Timing the market is ill-advised, and this is a highly imperfect estimation. But it’s all but certain that the business cycle will bring another recession. I’d hedge strongly based on the yield curve. Does anyone wanna make a prediction? I place 70% confidence that a 10-year US Treasury compared to the 2-year US Treasury will invert sometime within a month of February 2019, and then within 12 months of that inversion we will see the peak of the bull run, and then 6 months from the peak will be a recession. This is confidence is borne of a complete amateur not even running line-of-best-fit software. By the way, that differential today is .22% from a .88% a year ago, 2.5% five years ago.

If the prediction were true, what then? This is helpful in so far as selling assets e.g. a house is easier in a bull market. People feel wealthier with rising asset prices. The Warren Buffet take is (probably) not to time markets but, failing that, not buy when everyone else is buying. That means holding or selling, building up cash for the discounts sure to come in ~2 years from now.

[Written while/instead of studying the night before an economics midterm.]

Edit to add: It surprised me that this phenomenon was only first documented in 1986 by a Duke economist. I thought such a strong predictor would have been discovered or postulated sooner.

kleinbl00:

That's a lovely animation. Worth the price of admission right there.

So here's the thing. Ever heard of Heisenberg's Uncertainty Principle? We don't need to get into the technicalities of it; basically it boils down to the better you know a particle's momentum, the worse you know it's position and vice versa. This is seriously fucked up from a classical mechanics standpoint because what it proves, mathematically, is that "observation" (non-interfering interaction) changes the result.

You can not draw a straight line from physics to economics no matter how hard some economists would like to. What you can do is note that it's a vast interdependent system and that interacting with it changes things. The bigger your interaction, the bigger the change. You can also note that fundamentally, economics is a person selling something to another person times every person with money or product and that it can't help but be shaped by sentiment.

The yield curve is a function of the ratio of two numbers. One number is the interest rate on a long-term contract. The other number is the interest rate on a short-term contract. Those interest rates reflect the agreed-upon price that lenders and borrowers interact at. Short term contracts reflect agility and uncertainty; long term contracts reflect stability and dependability. CRUCIAL ASPECT: I want to make money with my money, so I have to lend it out. In order for me to get any interest on it, someone has to borrow it so I'm looking to lend. The question is for how much and how long.

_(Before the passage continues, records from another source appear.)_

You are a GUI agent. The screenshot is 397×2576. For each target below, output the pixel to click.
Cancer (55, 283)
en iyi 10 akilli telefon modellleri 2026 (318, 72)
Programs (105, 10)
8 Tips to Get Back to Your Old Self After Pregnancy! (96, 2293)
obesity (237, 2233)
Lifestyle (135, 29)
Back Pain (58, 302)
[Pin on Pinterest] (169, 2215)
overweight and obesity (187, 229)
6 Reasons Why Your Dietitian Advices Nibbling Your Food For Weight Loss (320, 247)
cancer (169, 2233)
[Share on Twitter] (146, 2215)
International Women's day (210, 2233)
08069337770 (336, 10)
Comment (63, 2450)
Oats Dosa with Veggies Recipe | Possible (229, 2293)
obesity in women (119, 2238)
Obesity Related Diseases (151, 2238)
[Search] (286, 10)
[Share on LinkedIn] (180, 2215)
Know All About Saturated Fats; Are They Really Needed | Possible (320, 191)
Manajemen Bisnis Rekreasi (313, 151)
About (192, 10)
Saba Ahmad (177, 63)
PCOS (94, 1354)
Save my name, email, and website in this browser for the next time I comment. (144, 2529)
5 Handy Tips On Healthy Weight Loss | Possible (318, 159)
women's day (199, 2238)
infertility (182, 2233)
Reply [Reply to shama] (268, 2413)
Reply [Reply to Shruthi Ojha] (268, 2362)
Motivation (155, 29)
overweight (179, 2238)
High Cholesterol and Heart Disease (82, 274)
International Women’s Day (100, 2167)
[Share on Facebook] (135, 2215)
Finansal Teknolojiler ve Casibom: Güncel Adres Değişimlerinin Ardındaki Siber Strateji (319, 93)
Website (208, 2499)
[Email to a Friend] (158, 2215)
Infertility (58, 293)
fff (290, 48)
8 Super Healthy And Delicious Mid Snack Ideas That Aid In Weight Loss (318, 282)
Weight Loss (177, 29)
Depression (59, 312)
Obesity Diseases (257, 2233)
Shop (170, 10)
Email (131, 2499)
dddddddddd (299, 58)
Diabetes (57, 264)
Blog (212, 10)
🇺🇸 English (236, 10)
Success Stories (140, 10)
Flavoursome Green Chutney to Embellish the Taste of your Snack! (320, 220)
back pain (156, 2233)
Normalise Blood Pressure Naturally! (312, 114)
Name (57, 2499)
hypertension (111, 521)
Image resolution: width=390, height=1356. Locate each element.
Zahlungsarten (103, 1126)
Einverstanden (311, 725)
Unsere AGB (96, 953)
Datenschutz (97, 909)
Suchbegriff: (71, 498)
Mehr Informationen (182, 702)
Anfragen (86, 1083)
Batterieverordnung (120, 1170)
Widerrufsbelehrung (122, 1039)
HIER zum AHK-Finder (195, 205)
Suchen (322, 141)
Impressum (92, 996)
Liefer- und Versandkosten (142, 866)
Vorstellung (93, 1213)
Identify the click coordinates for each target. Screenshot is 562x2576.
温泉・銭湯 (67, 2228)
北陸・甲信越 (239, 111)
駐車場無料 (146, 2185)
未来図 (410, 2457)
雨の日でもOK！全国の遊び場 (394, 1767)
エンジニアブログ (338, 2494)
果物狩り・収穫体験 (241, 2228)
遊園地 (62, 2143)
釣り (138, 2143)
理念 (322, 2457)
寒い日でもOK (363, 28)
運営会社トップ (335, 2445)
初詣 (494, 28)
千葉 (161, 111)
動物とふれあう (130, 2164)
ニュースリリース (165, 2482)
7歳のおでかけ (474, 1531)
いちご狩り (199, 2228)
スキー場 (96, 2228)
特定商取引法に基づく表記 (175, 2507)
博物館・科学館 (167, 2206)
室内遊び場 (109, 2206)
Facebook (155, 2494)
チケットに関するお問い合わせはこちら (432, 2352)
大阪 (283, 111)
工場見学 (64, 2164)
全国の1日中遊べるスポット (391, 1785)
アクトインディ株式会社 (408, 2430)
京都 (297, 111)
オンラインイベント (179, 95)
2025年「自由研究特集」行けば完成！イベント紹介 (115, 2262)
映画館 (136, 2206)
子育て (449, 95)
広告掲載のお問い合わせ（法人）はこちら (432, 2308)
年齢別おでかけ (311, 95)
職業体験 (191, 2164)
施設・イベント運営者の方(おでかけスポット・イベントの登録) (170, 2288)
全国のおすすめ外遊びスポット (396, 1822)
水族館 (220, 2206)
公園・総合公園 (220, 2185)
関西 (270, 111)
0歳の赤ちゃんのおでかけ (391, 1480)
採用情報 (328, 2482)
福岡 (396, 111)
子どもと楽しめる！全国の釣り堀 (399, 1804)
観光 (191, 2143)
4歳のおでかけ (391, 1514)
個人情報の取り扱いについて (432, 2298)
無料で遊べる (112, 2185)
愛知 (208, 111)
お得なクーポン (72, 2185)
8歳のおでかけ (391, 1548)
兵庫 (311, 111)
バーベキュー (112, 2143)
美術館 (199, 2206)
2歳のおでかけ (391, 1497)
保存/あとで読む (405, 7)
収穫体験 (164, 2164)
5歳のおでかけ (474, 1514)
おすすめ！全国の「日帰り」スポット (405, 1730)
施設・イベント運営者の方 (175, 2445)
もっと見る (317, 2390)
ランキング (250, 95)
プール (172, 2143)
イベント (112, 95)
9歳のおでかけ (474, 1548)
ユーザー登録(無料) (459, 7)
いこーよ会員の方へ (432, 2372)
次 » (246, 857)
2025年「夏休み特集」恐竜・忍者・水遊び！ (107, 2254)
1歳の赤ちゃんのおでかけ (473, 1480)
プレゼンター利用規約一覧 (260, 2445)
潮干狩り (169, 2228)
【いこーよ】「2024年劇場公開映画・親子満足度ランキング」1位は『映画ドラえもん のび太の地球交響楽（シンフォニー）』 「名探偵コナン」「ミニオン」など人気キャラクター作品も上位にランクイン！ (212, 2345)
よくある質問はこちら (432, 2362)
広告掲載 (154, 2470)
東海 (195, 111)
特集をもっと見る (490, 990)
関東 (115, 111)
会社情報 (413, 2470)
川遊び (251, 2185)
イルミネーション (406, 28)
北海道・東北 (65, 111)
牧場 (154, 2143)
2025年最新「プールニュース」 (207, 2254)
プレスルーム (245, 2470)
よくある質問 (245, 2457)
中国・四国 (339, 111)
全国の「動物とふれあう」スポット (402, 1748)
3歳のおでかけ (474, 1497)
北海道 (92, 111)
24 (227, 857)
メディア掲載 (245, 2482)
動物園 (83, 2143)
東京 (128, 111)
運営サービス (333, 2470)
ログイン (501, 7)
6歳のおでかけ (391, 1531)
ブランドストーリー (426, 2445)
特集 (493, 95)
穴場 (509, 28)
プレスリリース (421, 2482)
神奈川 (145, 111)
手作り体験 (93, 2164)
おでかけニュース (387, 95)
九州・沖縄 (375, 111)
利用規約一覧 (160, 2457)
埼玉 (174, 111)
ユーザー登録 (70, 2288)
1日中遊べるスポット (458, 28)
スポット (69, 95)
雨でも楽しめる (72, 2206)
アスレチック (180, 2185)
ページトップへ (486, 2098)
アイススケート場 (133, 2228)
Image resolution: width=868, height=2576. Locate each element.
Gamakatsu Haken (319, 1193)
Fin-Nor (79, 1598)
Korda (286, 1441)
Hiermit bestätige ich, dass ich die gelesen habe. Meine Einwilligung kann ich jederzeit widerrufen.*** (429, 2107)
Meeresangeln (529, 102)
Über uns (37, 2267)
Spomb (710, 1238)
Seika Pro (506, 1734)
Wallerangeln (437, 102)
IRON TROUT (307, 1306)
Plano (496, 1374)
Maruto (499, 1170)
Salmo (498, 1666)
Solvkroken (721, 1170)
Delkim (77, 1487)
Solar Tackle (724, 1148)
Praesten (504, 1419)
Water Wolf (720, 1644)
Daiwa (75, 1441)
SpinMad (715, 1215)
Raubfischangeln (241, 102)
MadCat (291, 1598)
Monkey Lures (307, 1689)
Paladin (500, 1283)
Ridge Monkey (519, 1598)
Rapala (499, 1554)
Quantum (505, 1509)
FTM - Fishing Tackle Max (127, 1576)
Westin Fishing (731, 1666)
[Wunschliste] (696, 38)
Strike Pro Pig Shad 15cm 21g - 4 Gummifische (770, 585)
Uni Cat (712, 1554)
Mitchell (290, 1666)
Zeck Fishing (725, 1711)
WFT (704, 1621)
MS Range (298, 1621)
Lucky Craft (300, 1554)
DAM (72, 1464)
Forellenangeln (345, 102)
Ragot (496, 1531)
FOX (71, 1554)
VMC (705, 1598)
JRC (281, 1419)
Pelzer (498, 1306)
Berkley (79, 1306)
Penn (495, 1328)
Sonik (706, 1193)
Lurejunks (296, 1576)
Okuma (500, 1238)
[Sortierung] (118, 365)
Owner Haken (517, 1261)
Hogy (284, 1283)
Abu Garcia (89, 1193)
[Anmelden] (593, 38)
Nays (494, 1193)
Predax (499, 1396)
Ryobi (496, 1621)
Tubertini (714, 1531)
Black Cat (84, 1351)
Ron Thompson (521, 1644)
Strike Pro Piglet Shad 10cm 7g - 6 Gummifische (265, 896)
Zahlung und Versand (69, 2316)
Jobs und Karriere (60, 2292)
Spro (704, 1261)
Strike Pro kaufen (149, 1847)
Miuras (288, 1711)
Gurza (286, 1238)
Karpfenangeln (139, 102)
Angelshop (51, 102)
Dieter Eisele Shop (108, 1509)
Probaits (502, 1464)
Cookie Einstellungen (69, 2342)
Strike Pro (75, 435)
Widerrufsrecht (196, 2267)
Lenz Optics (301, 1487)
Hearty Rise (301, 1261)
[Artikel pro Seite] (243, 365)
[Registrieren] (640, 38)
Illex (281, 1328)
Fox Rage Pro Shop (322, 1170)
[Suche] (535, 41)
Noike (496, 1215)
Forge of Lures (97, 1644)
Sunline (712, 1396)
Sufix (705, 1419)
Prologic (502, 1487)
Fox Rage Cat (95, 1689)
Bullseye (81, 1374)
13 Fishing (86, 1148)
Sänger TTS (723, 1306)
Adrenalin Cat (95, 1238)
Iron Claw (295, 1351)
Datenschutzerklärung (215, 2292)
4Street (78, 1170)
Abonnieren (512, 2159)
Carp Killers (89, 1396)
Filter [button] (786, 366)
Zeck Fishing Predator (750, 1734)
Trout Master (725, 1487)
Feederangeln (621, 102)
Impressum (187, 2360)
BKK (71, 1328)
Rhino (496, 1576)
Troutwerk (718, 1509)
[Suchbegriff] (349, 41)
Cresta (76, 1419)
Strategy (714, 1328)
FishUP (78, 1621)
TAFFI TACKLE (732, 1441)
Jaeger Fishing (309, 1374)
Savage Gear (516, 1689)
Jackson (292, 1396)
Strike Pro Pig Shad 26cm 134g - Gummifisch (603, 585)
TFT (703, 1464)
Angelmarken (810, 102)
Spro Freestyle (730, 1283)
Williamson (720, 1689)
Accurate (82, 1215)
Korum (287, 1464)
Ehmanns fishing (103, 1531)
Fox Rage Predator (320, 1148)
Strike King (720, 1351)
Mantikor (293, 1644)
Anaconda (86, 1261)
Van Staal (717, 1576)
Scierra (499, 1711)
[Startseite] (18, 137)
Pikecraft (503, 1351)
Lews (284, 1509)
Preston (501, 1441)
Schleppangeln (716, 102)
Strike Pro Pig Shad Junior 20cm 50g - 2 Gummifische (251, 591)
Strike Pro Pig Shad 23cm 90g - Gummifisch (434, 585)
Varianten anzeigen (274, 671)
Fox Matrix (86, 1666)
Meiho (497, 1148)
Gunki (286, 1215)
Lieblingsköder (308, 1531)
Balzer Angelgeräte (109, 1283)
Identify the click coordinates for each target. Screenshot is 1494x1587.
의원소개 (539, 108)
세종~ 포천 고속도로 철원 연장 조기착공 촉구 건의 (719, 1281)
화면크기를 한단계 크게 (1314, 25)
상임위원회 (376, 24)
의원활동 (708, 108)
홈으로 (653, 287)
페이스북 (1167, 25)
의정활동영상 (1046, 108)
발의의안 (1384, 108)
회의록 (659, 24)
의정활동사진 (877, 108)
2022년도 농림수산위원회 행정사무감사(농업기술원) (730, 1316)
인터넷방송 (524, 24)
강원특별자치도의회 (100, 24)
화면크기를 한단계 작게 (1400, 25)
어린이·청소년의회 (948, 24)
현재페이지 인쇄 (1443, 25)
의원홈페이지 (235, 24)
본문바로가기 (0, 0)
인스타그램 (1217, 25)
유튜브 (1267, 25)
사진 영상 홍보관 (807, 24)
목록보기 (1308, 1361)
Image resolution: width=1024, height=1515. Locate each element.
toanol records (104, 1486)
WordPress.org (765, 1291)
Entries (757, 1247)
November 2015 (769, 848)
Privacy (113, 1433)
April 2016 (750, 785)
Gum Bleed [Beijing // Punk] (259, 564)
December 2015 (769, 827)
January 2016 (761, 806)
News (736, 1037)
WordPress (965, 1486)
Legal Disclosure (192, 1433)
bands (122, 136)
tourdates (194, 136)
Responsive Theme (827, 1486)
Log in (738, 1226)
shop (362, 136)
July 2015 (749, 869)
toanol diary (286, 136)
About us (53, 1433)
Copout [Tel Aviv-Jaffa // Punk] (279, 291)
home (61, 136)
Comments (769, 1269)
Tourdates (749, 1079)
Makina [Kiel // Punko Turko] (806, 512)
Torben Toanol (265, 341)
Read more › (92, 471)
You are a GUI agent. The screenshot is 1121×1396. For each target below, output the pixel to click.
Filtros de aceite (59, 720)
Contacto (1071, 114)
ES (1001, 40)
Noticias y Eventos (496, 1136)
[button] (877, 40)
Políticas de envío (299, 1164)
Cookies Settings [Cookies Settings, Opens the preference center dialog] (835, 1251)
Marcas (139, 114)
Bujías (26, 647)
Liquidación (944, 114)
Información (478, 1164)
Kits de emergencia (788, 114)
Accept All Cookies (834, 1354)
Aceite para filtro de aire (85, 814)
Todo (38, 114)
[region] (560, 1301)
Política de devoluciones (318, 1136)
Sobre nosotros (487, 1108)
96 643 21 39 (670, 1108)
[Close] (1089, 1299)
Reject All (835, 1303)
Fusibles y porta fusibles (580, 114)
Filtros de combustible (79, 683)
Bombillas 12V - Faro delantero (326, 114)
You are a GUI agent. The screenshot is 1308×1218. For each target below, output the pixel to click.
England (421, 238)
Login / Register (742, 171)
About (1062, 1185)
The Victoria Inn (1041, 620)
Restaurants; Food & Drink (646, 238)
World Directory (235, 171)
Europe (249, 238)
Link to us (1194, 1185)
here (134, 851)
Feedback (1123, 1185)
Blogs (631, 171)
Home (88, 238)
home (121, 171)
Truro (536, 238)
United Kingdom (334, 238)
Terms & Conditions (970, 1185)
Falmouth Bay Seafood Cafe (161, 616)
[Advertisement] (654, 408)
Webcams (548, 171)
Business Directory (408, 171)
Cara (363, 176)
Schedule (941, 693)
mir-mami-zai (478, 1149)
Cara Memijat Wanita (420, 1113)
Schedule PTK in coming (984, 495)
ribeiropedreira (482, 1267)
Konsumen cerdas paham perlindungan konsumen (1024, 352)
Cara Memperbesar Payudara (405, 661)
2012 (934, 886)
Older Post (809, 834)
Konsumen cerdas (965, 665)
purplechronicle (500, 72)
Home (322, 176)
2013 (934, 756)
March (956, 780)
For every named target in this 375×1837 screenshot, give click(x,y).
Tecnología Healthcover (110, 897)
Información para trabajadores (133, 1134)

Let's say rates are at 4%. If I'm willing to lock my rates for ten years at 4% I think that rates aren't going to be hella higher for the next ten years. If I think they're going to climb to 5% or 6% I'd rather have stuff in short-term because then I can re-sell my money to make more money in three years. But if I think they're going to fall to 3% I wanna lock up as much as I can at 4%. And remember, compounding is king: $100 for 10 years at 4% is $148 but $100 for 15 years at 3% is $155.

What you're seeing when the curve inverts is a consensus projection that rates are going to fall. A consensus that rates are going to fall is a consensus, fundamentally, that the central banks are going to lower interest rates. A consensus that the central banks are going to lower interest rates is a prediction that the economy is going to need interference in order to function properly.

It's fair to say that an observation of the yield curve is an observation of sentiment. Sentiment, really, is what makes markets - the desire to play the ponies. Pointing at Bernanke is legit - he makes much in his book about how everything he says is parsed and reparsed for trade signals which is a tacit admission that the world's economy is dependent on what a bunch of dudes want it to be.